Cyber LegalityCyber SecuritySecurity Culture

Developers Should Stop Encouraging Risky User Behavior

With the life span of some of our favorite software being measured in decades, we feel affectionate towards the users of older versions, who desire to allow as many people to use its applications or websites as possible.

Quite often, this has meant ensuring backward compatibility – but is this a good idea in the long run?

Continuing to support legacy software that is not patched or updated against the latest known threats is cruelty rather than kindness because it encourages and reinforces risky behavior on the part of the users.

If a user has an obsolete, unpatched browser, there are high chance that he will also have other software that is not up to date, and that makes it a target for malware.  Worse, it makes a potential vector for the introduction of malware into other parts of your application or organization.

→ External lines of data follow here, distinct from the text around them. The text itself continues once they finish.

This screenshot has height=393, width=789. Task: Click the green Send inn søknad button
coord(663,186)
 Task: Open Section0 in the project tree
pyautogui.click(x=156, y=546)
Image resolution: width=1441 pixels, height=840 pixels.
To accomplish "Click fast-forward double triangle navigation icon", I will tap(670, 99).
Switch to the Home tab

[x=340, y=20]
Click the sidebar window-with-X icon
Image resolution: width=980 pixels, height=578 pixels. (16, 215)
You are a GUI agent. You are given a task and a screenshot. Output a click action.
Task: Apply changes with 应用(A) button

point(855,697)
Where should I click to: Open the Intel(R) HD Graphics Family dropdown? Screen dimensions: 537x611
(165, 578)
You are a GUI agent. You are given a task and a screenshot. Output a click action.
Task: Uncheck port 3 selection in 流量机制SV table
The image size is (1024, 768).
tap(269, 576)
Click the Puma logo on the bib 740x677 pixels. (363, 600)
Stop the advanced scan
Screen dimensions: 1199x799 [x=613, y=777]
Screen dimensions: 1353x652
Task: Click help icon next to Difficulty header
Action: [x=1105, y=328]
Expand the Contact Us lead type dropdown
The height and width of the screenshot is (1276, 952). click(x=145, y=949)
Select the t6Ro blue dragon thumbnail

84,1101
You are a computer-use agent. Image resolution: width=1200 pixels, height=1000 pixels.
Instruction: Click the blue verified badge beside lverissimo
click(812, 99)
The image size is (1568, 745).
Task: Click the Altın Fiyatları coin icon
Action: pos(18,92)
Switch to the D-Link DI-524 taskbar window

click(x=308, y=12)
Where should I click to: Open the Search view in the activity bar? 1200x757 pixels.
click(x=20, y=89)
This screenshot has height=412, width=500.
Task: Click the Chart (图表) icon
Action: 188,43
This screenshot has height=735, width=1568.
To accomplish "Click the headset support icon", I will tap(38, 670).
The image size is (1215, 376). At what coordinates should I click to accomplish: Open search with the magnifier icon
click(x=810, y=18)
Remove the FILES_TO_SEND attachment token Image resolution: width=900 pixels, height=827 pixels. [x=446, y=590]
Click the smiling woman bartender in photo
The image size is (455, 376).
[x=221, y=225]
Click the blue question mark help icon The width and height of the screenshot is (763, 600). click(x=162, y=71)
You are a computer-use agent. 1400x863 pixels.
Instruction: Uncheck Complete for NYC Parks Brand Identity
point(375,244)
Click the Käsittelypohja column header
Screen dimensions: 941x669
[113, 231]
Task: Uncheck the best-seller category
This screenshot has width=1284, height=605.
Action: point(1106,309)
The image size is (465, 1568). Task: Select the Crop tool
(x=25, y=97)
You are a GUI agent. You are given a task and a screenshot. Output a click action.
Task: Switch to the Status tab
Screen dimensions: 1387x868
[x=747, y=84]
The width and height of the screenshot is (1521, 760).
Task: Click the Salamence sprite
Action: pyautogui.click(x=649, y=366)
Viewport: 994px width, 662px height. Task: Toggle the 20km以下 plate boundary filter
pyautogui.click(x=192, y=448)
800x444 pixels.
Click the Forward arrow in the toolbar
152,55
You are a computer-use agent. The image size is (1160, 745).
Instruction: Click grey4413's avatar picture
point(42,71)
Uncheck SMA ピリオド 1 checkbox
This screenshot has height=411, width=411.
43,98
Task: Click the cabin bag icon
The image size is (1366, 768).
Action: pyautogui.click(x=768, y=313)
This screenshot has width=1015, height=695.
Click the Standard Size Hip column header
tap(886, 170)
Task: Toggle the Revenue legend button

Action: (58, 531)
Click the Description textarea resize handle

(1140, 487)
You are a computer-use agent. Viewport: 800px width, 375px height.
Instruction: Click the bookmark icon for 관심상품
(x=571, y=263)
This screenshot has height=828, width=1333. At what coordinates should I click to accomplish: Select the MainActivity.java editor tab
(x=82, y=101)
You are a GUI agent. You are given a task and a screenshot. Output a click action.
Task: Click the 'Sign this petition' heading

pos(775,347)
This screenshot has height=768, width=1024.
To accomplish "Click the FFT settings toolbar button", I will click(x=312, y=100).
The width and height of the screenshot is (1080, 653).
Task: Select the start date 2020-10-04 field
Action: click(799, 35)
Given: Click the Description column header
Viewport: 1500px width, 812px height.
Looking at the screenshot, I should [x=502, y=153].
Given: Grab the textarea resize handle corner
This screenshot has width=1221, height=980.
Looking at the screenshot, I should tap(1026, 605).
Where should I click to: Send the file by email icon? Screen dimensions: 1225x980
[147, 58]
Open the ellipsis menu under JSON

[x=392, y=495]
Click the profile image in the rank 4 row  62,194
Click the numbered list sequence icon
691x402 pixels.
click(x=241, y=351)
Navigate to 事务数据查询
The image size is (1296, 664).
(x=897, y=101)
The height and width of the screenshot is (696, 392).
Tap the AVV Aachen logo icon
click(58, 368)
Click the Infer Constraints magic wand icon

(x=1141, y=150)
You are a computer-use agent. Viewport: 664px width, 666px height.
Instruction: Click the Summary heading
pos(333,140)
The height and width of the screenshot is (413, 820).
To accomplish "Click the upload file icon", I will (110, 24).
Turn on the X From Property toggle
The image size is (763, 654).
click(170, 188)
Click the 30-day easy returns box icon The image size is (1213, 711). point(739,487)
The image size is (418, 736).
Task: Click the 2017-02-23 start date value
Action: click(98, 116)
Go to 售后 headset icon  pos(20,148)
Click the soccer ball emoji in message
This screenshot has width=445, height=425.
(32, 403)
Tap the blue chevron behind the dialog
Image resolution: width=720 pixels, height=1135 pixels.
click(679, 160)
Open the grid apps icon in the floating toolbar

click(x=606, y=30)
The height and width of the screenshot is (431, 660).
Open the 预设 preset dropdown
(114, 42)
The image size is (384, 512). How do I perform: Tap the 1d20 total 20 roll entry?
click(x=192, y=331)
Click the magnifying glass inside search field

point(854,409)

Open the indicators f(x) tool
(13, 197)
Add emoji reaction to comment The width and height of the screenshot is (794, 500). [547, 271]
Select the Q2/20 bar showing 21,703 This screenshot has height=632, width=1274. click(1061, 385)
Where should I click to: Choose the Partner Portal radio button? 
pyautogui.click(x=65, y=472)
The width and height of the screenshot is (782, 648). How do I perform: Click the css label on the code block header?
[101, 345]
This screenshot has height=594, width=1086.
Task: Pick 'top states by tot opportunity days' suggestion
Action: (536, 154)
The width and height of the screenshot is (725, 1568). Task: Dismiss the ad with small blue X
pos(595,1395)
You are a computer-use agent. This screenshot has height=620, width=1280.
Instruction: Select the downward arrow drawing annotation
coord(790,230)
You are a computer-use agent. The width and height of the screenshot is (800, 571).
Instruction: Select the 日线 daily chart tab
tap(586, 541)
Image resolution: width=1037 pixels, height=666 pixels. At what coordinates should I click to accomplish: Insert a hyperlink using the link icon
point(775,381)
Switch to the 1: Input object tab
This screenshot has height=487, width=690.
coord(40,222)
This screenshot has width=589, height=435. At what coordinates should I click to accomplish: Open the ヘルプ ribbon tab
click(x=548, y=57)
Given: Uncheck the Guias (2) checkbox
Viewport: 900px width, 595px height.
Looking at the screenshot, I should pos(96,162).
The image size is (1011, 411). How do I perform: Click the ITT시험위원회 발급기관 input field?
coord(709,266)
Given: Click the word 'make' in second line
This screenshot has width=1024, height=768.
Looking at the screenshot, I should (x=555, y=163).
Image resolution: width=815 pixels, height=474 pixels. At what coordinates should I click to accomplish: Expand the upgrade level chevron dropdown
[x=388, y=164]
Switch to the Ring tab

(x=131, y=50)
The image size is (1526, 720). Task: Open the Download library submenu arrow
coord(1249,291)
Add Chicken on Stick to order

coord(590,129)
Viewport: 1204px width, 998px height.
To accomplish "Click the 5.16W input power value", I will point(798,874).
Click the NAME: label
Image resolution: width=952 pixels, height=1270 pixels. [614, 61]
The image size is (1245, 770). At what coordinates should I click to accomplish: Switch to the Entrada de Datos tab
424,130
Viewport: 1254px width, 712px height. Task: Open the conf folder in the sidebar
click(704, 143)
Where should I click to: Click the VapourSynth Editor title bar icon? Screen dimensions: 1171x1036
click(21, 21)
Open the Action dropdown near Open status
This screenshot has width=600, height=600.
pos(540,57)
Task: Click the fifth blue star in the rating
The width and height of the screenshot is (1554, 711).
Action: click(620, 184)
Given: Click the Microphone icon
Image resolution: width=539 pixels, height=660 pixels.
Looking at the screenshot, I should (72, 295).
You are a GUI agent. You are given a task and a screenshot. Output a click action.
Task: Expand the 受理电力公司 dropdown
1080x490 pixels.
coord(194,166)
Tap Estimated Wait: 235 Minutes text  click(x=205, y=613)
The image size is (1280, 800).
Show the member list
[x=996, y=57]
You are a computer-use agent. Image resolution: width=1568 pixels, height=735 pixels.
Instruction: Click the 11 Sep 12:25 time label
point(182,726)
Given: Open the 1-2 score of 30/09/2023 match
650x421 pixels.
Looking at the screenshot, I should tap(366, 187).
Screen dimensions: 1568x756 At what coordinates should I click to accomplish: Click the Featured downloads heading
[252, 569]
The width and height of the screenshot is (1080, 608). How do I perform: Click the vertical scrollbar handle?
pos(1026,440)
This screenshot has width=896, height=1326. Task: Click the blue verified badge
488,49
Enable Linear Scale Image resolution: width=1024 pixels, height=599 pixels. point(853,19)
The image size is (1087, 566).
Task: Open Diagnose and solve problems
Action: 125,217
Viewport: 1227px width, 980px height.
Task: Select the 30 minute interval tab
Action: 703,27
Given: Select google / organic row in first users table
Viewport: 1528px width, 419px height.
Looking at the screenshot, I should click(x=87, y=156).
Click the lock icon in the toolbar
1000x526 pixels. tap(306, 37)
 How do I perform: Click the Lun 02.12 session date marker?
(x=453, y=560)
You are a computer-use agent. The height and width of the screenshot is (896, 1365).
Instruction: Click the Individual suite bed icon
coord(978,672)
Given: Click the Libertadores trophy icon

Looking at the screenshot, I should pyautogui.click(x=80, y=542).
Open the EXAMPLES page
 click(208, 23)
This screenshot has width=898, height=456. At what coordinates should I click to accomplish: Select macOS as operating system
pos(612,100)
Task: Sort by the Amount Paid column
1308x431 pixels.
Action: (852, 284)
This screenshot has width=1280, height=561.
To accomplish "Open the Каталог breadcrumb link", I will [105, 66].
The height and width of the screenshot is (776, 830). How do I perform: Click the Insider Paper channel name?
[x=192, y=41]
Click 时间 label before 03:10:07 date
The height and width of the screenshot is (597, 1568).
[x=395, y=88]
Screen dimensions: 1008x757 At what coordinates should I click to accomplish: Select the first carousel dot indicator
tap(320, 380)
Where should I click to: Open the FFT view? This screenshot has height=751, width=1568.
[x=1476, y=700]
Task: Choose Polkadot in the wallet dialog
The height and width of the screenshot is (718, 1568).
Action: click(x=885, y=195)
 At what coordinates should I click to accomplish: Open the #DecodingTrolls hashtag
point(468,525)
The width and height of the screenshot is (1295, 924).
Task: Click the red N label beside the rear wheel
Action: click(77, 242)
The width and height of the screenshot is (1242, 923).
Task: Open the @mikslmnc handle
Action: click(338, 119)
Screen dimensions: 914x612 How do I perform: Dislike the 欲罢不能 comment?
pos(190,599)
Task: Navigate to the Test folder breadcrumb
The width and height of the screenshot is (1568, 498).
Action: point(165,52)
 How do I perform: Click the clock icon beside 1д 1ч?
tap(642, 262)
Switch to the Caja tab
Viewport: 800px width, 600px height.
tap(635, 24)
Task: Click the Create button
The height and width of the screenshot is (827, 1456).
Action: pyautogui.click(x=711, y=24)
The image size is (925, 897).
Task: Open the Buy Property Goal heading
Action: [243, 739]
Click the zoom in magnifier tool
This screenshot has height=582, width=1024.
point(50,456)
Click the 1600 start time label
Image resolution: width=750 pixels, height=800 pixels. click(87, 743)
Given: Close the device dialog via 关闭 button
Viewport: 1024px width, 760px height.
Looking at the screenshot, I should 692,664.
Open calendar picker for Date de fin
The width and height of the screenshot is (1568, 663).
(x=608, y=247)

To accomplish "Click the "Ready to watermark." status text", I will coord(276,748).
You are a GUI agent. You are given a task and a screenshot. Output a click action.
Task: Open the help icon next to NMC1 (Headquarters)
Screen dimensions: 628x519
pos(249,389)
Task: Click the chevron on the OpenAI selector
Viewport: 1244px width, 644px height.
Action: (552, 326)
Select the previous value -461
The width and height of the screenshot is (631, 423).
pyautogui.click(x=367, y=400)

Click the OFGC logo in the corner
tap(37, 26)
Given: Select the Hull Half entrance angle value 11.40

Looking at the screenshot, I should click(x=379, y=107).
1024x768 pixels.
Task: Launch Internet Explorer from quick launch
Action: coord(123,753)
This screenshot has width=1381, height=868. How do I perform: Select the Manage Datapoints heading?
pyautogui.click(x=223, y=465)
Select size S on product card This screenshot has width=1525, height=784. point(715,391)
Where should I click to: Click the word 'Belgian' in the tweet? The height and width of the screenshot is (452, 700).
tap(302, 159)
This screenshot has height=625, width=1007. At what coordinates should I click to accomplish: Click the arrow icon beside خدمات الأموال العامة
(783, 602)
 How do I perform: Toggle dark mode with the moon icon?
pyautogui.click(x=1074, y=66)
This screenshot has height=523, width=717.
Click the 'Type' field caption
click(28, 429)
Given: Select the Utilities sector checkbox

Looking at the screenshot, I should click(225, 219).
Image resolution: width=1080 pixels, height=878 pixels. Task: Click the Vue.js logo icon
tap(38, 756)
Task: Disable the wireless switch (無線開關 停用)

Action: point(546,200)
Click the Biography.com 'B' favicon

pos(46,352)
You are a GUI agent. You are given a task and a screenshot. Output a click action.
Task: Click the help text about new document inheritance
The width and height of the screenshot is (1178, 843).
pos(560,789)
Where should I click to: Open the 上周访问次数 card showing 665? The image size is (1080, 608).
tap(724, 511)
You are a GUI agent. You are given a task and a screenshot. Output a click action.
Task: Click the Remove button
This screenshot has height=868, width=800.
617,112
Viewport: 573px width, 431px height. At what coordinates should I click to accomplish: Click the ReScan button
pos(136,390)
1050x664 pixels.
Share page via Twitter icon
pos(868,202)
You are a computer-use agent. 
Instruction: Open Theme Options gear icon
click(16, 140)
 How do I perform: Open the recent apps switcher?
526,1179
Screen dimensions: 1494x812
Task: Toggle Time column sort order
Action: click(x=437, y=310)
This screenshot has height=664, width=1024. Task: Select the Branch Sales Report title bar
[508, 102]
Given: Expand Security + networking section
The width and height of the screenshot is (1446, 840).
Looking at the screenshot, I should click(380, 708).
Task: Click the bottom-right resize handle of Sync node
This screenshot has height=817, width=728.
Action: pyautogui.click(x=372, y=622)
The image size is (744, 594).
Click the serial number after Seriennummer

Lubos Kmetko has a great blog post from 2016  on the topic ‘Why You Should Stop Supporting IE10, IE9 and IE8’ that includes some good comments citing reasons why developers should continue to support obsolete browsers, including:

  • Corporate users might not be able to upgrade their work computers
  • Assistive technology users might have to use older versions to allow their technology to work

Actual counted behaviors tell a different story, though.  Year-on-year, July 2017 to July 2018, shows lists browser share at

Chrome for Android                    30.26%

Chrome 67.0                                    23.66%

Safari iPhone                                    9.33%

Firefox 61.0                                      3.02%

UC Browser                                      2.78%

IE 11.0                                                  2.59%

So, although legacy browsers may be perceived as a large population, the stark reality is that this is no longer the case.

Two communities can help drive the last of the legacy browsers out of the mainstream working day:

Application developers can stop supporting legacy browsers and encourage their user base to migrate.

Application consumers can insist that their vendors support current, secure versions – and should consider moving away from any application that forces reliance on obsolete, insecure technologies.